Eduardo Rocha anunciou nesta quarta-feira (1º) sua saída do MDB, partido ao qual esteve filiado por 34 anos. A decisão representa uma mudança marcante em sua trajetória política, construída ao longo de três mandatos na Assembleia Legislativa de Mato Grosso do Sul.
Ao comentar a saída, Rocha destacou o peso emocional do momento e relembrou o início de sua carreira, influenciada pelo ex-senador Ramez Tebet, seu sogro. Ele afirmou deixar o partido com sentimento de gratidão pela história construída ao longo de mais de três décadas.
O ex-deputado também ressaltou sua atuação política e o compromisso com a população sul-mato-grossense durante os anos em que exerceu mandatos no Legislativo estadual.
Novo momento no PSDB
Agora no PSDB, Eduardo Rocha afirma que inicia uma nova fase com o objetivo de contribuir para o desenvolvimento de Mato Grosso do Sul. Ele destacou que chega ao partido ao lado de lideranças importantes, como o governador Eduardo Riedel e o ex-governador Reinaldo Azambuja.
Durante o anúncio, Rocha também agradeceu o apoio de lideranças locais, incluindo o deputado estadual Pedro Caravina e o presidente municipal do partido, Jonas de Paula.

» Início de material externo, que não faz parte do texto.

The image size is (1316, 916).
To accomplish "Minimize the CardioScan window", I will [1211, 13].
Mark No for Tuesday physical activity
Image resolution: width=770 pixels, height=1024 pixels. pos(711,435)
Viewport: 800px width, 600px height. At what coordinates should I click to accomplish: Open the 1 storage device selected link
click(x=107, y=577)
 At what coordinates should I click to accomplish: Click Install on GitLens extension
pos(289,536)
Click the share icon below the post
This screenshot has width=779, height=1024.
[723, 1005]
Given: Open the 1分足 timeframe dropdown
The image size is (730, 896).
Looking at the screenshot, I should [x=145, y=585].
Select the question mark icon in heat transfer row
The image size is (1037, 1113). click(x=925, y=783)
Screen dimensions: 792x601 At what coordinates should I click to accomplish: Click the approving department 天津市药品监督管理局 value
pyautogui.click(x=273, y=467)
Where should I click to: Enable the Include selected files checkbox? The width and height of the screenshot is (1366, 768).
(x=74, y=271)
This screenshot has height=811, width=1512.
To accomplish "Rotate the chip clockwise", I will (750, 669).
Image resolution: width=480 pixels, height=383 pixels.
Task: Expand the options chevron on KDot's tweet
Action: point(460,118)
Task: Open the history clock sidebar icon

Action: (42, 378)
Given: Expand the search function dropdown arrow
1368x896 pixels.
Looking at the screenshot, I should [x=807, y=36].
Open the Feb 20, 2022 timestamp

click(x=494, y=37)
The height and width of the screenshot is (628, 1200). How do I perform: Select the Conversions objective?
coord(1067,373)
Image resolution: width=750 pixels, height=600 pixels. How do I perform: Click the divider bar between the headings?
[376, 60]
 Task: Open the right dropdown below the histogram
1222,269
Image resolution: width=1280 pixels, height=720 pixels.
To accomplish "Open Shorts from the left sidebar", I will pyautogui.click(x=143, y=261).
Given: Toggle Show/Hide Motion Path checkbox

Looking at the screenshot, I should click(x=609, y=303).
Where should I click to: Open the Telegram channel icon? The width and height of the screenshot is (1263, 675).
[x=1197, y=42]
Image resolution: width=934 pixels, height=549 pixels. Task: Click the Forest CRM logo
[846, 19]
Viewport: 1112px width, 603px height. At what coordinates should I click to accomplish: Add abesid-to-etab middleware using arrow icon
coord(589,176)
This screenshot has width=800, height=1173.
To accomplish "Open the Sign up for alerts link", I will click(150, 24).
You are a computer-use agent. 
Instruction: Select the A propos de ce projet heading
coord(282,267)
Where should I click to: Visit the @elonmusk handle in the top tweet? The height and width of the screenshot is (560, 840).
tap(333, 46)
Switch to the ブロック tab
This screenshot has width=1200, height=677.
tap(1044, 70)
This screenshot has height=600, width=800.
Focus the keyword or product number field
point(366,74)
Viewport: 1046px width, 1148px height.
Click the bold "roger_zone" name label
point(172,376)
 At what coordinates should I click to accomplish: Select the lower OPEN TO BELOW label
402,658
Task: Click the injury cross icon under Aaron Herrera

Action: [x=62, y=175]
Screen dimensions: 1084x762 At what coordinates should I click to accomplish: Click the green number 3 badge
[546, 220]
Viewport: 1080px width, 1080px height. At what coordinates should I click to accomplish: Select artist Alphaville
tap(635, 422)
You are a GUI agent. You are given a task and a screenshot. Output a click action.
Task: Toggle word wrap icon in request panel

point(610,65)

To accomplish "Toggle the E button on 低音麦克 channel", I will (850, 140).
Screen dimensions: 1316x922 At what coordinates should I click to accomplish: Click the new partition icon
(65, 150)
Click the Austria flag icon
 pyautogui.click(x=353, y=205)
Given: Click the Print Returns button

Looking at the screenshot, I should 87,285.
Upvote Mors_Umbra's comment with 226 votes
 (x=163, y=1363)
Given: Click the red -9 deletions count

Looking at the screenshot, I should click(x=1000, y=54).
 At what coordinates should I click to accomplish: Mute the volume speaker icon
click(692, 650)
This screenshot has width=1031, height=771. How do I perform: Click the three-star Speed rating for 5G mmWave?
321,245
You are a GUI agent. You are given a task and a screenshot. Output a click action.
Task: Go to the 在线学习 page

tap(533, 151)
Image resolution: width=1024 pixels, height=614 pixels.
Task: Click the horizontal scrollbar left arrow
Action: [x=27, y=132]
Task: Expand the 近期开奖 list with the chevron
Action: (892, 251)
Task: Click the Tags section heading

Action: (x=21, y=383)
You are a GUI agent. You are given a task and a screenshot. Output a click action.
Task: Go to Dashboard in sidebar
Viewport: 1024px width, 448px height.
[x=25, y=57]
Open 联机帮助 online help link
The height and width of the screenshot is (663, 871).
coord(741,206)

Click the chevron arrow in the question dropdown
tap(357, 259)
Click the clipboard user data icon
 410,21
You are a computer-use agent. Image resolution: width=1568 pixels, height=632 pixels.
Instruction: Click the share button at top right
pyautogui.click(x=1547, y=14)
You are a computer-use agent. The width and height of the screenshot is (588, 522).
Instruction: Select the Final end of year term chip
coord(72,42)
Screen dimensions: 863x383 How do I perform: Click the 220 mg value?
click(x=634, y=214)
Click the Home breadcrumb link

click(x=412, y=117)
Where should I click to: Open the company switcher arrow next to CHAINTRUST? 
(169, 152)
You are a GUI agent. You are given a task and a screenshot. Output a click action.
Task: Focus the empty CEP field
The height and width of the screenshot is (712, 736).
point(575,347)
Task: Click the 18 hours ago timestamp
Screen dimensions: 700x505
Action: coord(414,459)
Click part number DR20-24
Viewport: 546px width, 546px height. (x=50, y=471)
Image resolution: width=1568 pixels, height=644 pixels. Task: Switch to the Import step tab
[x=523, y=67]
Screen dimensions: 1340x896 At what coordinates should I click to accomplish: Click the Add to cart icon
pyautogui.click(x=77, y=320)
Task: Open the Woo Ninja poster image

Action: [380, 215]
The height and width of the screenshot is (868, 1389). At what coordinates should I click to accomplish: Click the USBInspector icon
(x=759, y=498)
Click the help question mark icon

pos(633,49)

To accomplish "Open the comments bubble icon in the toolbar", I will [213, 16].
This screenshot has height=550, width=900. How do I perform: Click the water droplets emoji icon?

Mudanças também no cenário nacional
A movimentação política ocorre poucos dias após sua esposa, a ministra do Planejamento e Orçamento, Simone Tebet, também deixar o MDB. Após quase 30 anos na sigla, ela confirmou filiação ao PSB, em uma articulação com foco nas eleições de 2026.
Segundo o partido, a chegada de Simone Tebet é considerada estratégica para o fortalecimento do projeto nacional. A ministra deve disputar uma vaga no Senado por São Paulo e, para isso, deverá transferir seu domicílio eleitoral para o estado.
A mudança ocorre em meio a divergências regionais, especialmente em São Paulo, onde o MDB mantém alinhamento com setores de oposição ao presidente Luiz Inácio Lula da Silva — cenário considerado incompatível com a nova estratégia política da ministra.